(Stored records)
::::::::::
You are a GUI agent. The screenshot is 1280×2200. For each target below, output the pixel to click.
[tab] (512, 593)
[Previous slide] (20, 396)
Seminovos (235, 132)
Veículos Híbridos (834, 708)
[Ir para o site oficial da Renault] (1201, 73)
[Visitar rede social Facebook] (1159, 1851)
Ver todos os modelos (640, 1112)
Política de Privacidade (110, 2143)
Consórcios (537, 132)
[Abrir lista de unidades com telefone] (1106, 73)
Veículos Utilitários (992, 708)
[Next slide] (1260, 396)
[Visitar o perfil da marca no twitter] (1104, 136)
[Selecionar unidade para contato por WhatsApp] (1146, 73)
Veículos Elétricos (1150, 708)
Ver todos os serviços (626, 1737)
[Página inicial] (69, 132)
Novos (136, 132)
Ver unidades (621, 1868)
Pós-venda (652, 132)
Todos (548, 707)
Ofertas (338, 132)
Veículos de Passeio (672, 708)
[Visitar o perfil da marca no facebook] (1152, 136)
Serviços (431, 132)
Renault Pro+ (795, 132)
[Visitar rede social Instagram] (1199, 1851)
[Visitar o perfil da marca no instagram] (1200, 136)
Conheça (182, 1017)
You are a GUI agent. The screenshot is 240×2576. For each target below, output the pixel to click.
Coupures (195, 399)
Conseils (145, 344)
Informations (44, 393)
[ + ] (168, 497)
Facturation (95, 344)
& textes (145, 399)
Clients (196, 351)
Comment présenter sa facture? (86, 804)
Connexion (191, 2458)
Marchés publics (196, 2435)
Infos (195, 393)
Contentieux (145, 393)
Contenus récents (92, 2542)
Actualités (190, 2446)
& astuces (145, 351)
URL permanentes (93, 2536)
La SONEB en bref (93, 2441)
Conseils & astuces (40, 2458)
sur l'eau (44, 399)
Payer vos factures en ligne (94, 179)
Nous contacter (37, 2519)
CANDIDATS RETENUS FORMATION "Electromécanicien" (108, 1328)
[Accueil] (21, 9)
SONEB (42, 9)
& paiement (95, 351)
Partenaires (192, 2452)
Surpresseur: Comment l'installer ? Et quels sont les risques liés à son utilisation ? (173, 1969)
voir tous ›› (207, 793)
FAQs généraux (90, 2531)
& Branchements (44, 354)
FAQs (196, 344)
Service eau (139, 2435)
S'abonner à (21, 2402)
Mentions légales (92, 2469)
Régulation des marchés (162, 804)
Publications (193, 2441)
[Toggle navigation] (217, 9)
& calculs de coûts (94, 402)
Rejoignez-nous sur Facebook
::::::::::
**Exercise instructions:** Return each line of the data exactly as it was given.

**Solved problem:**
You are a GUI agent. The screenshot is 1280×2200. For each target below, output the pixel to click.
[tab] (512, 593)
[Previous slide] (20, 396)
Seminovos (235, 132)
Veículos Híbridos (834, 708)
[Ir para o site oficial da Renault] (1201, 73)
[Visitar rede social Facebook] (1159, 1851)
Ver todos os modelos (640, 1112)
Política de Privacidade (110, 2143)
Consórcios (537, 132)
[Abrir lista de unidades com telefone] (1106, 73)
Veículos Utilitários (992, 708)
[Next slide] (1260, 396)
[Visitar o perfil da marca no twitter] (1104, 136)
[Selecionar unidade para contato por WhatsApp] (1146, 73)
Veículos Elétricos (1150, 708)
Ver todos os serviços (626, 1737)
[Página inicial] (69, 132)
Novos (136, 132)
Ver unidades (621, 1868)
Pós-venda (652, 132)
Todos (548, 707)
Ofertas (338, 132)
Veículos de Passeio (672, 708)
[Visitar o perfil da marca no facebook] (1152, 136)
Serviços (431, 132)
Renault Pro+ (795, 132)
[Visitar rede social Instagram] (1199, 1851)
[Visitar o perfil da marca no instagram] (1200, 136)
Conheça (182, 1017)
You are a GUI agent. The screenshot is 240×2576. For each target below, output the pixel to click.
Coupures (195, 399)
Conseils (145, 344)
Informations (44, 393)
[ + ] (168, 497)
Facturation (95, 344)
& textes (145, 399)
Clients (196, 351)
Comment présenter sa facture? (86, 804)
Connexion (191, 2458)
Marchés publics (196, 2435)
Infos (195, 393)
Contentieux (145, 393)
Contenus récents (92, 2542)
Actualités (190, 2446)
& astuces (145, 351)
URL permanentes (93, 2536)
La SONEB en bref (93, 2441)
Conseils & astuces (40, 2458)
sur l'eau (44, 399)
Payer vos factures en ligne (94, 179)
Nous contacter (37, 2519)
CANDIDATS RETENUS FORMATION "Electromécanicien" (108, 1328)
[Accueil] (21, 9)
SONEB (42, 9)
& paiement (95, 351)
Partenaires (192, 2452)
Surpresseur: Comment l'installer ? Et quels sont les risques liés à son utilisation ? (173, 1969)
voir tous ›› (207, 793)
FAQs généraux (90, 2531)
& Branchements (44, 354)
FAQs (196, 344)
Service eau (139, 2435)
S'abonner à (21, 2402)
Mentions légales (92, 2469)
Régulation des marchés (162, 804)
Publications (193, 2441)
[Toggle navigation] (217, 9)
& calculs de coûts (94, 402)
Rejoignez-nous sur Facebook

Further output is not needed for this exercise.